Long Term Relationship, Lingering Insecurities from Relationship Start

He also continued to talk to that person (non-sexually on his end) for 3 months into our relationship because he felt bad for her (she put herself in a situation and he’s a good guy at heart and I guess felt like he had to try to be nice since he essentially dropped her for me).

So he had more respect towards some random fling than towards you, the girl he's just started a relationship with? Yeah, not cool.

Our first time, I was essentially manipulated into saying yes (I was afraid to say no and him dump me for not doing anything, as we were already a distance relationship. I know, ridiculous, and why would I stay with someone if I thought they’d leave over something like that). He confessed feelings he didn’t mean, while I genuinely reciprocated those feelings, though I feel it was a ploy to make me more interested in having sex. Ultimately, his side of the start of our relationship was manipulative and sketchy. But I stuck it through with the firm belief that that wasn’t who he really was.

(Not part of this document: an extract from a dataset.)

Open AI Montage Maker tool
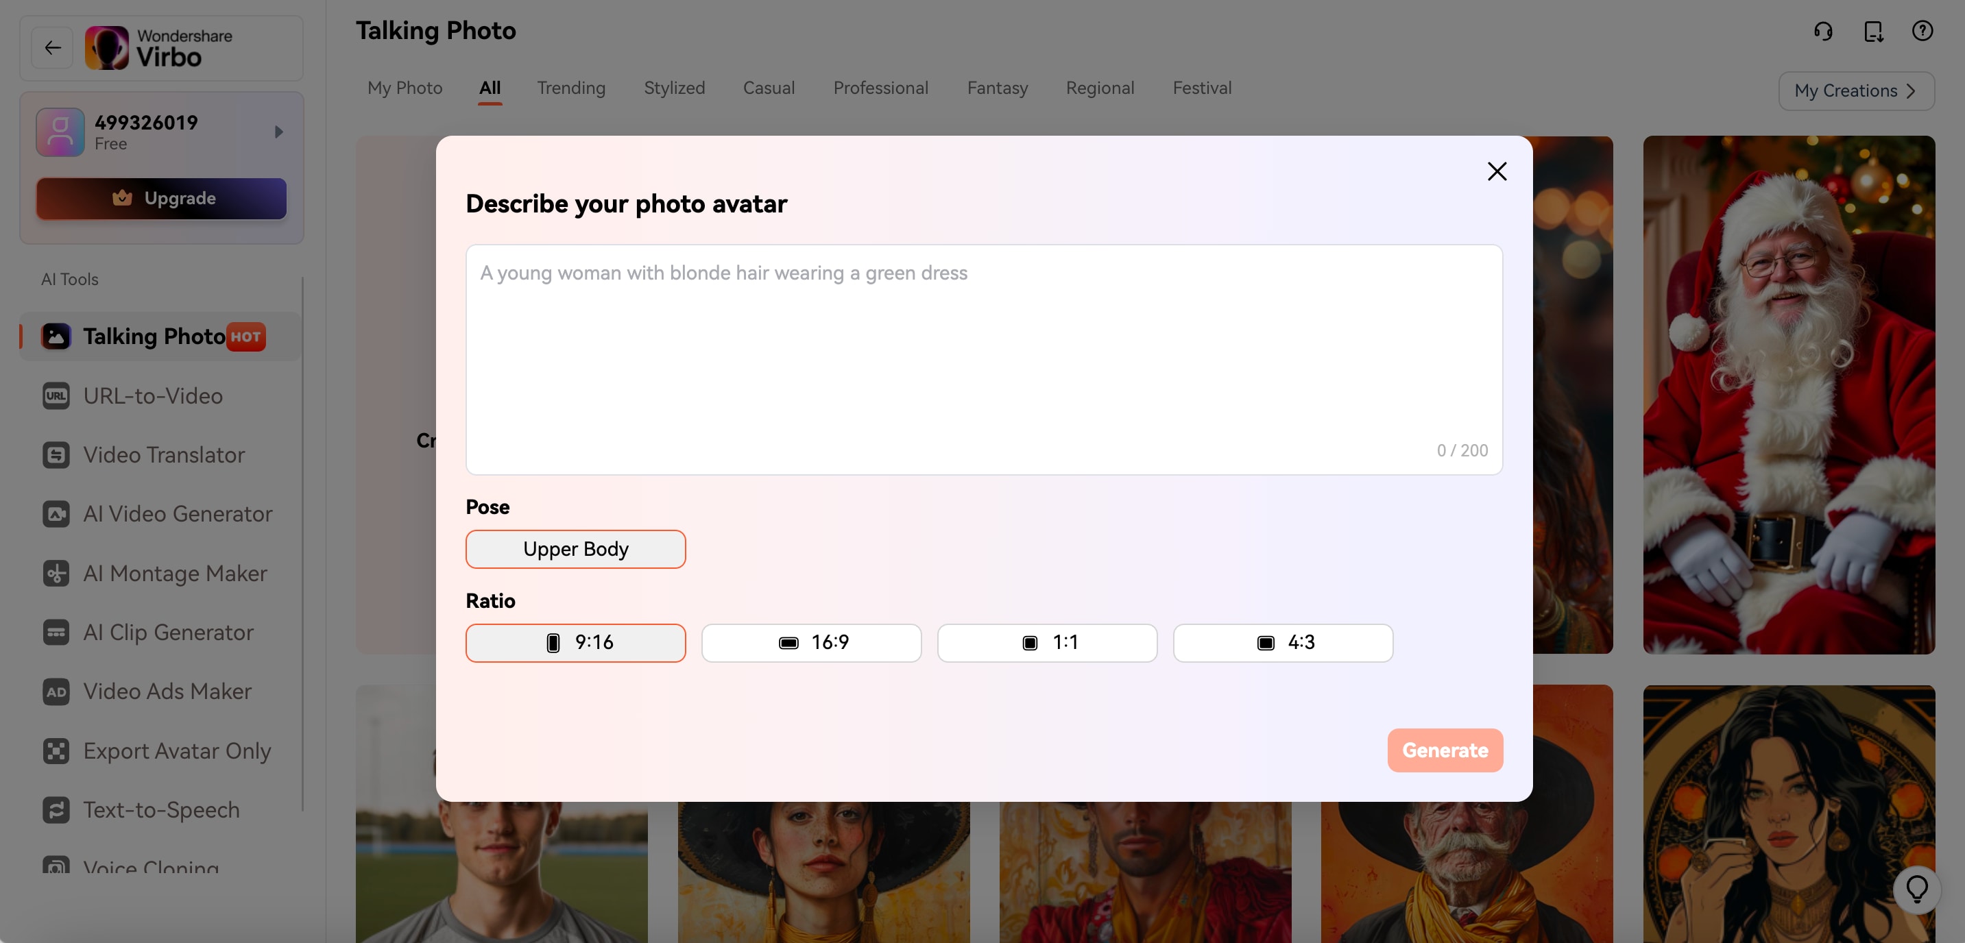Viewport: 1965px width, 943px height. (175, 573)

Ehm, why are you with this guy?

I just desperately want to be able to fix myself

Why do you need to fix it? Some damage can simply not be undone. Furthermore, your bf is still occassionally lying about stuff and you find out.... so why do you actually wonder about why you're insecure? You're too young to waste your life in such an unhealthy relationship. Break it off and work on yourself. Don't let others treat you like a doormat and learn to communicate what you want.